WSU Continues to Seek Biotechnology Life Sciences Building

But the blow that by far stung WSU the most was the news on the Pullman Biotechnology/Life Sciences Buildings. House Republicans on the capital budget committee led by Rep. Fred Jarrett, R-Mercer Island, and Rep. Don Cox, R-Colfax, said they will continue to make attempts to amend the House Capital Budget which is tentatively scheduled for a public hearing next Wednesday in Olympia. Key Senate Democrats are looking at options to include the building as well and Sen. Mark Schoesler, R-Ritzville, cast a vote against the entire capital budget because of its treatment of WSU.  Aides to Gov. Christine Gregoire, including her higher education policy advisor Deborah Merle, indicate the governor will continue to press for the building which houses teaching and research laboratories that may assist the governor’s “Life Sciences Discovery” program.

The Biotechnology/Life Science Building is to house many of WSU’s most productive researchers in everything from agriculture to cancer. These are the scientists who conduct more than $6 million per year in federally sponsored research, and through whose collaborations with other faculty in Richland, Pullman, Spokane and elsewhere in the system, enable more than $20 million per year in federally sponsored research. Ironically, these are the researchers that will serve as the backbone for developing both the Tri-Cities Bioproducts Building and the Riverpoint Health Sciences campus, where the WSU Riverpoint Nursing Center is to be located.

Differences between the House and the Senate will likely have to be resolved by as “conference committee” or other negotiation session. The Biotechnology building could also be considered in those negotiations and WSU intends to continue discussing the building. Support for the building has also come from the Washington Association of Wheat Growers, which sees the building as critical to secure a similar-sized building from the U.S. Department of Agriculture, and the Washington Biotechnology and Biomedical Association.

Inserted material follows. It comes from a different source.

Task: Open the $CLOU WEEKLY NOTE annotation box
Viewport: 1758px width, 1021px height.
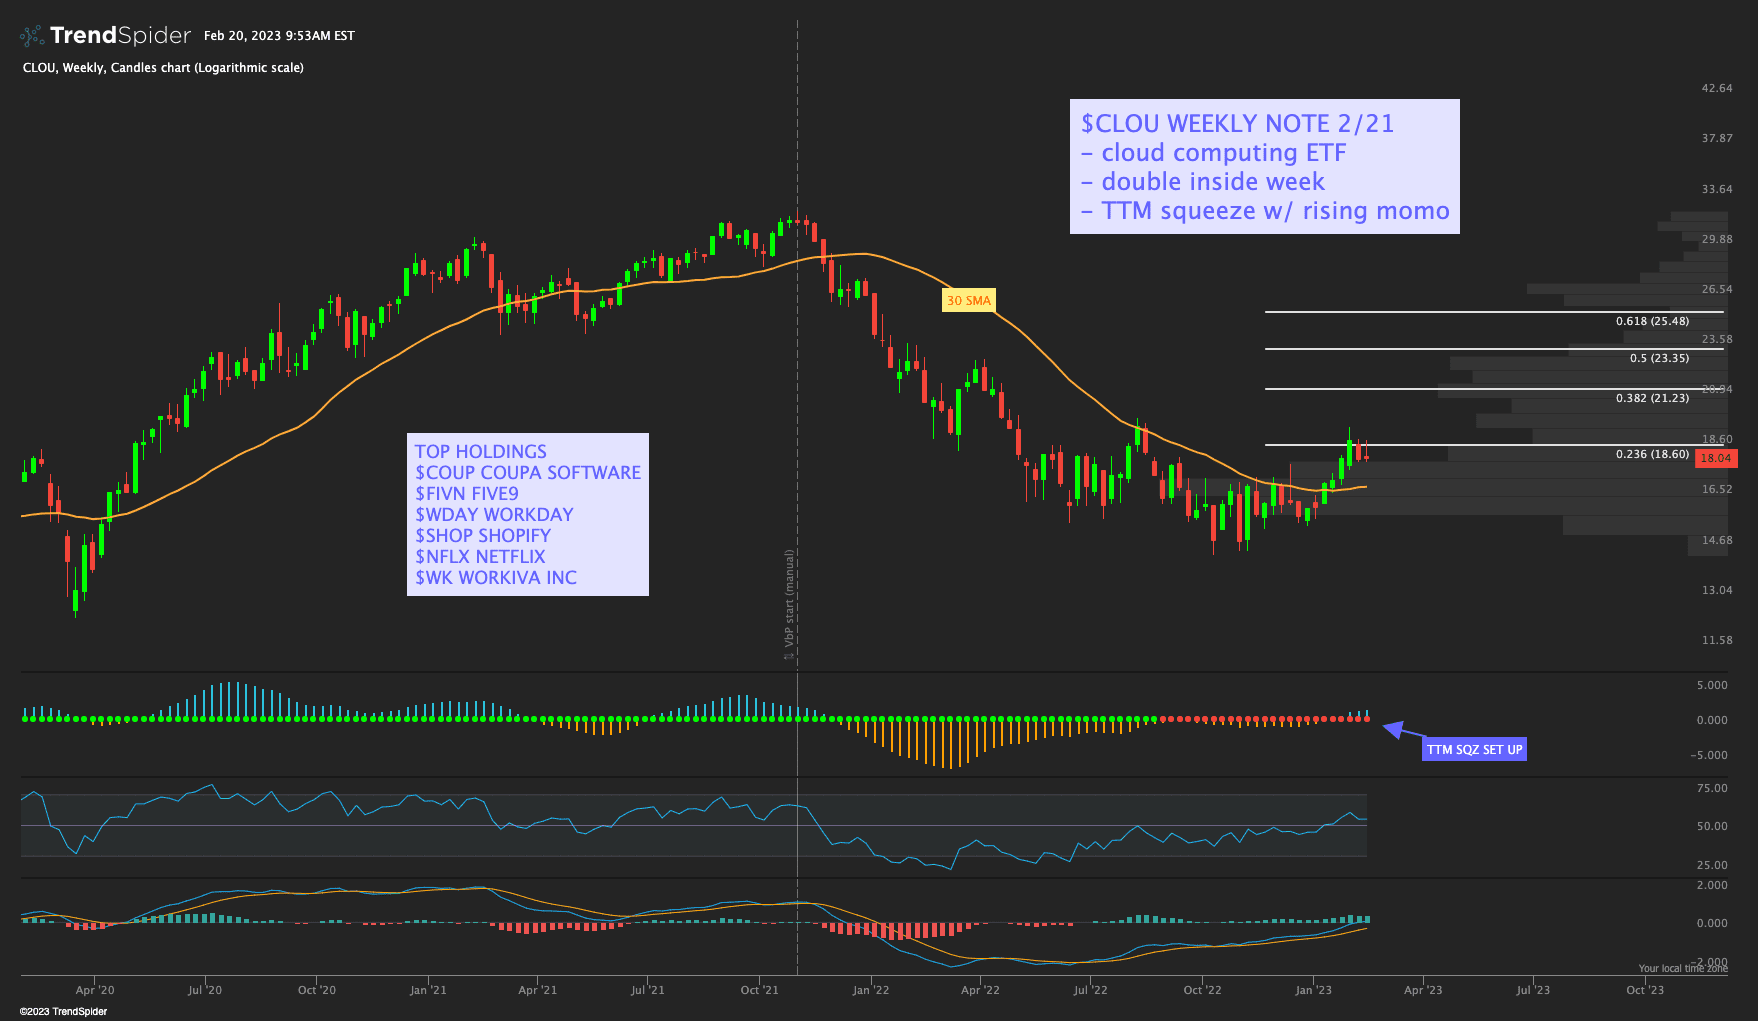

The Ugly New Term This Session: A $14 million “Claw Back.”

The state House operating budget permits the same 7 percent tuition increase for undergraduate students attending WSU and UW that the Senate used. But the key difference is something legislative staffers call a “claw back” or “tuition off-set” that was used by the Senate. WSU students will have about half of the tuition money they pay under the Senate plan or $14.7 million snatched by state. Sommers rejected that notion in the House budget, meaning that all increased tuition revenues will be invested in programs at the institution the student attends. Funding per student and “core funding” has been a key message in the UW-WSU budget requests, so both institutions have argued against the “claw back”  and for the Sommers approach.

Other differences between the operating budget that will have to be worked out by the House and Senate during the final weeks of the legislative session:

  • The House budget has no general cuts for WSU, while the Senate budget reduces $2.1 million. Senate Majority Leader Lisa Brown, D-Spokane, is among those who hopes the cuts to higher education can be avoided.
  • The House provides $1.5 million for the College of Veterinary Medicine while the Senate and governor provides $2 million.
  • The House budget provides $12.7 million in new enrollment for WSU campuses compared to $8.3 million by the Senate. WSU Pullman and WSU Spokane would together receive 256 additional undergraduate students funded at $6,303 each, compared to just $5,500 provided by the Senate. The House also provides for 44 additional graduate students funded at $15,000 each. WSU Tri-Cities would receive 25 lower division enrollments for fiscal year 2007 at $6,303 each. WSU Vancouver would receive 150 additional upper-division students funded at $10,000 each and 200 lower division students at $6,303. Authority for Tri-Cities and Vancouver to admit freshmen and sophomores contained in HB 1794 passed the state Senate this afternoon.
  • WSU Vancouver is provided $350,000 in start-up funds to admit freshmen and sophomores. The Senate provided $500,000.
  • The House budget contains no major research funding. The Senate budget includes $400,000 for controlling ghost shrimp, a threat to the Willapa Bay oyster industry.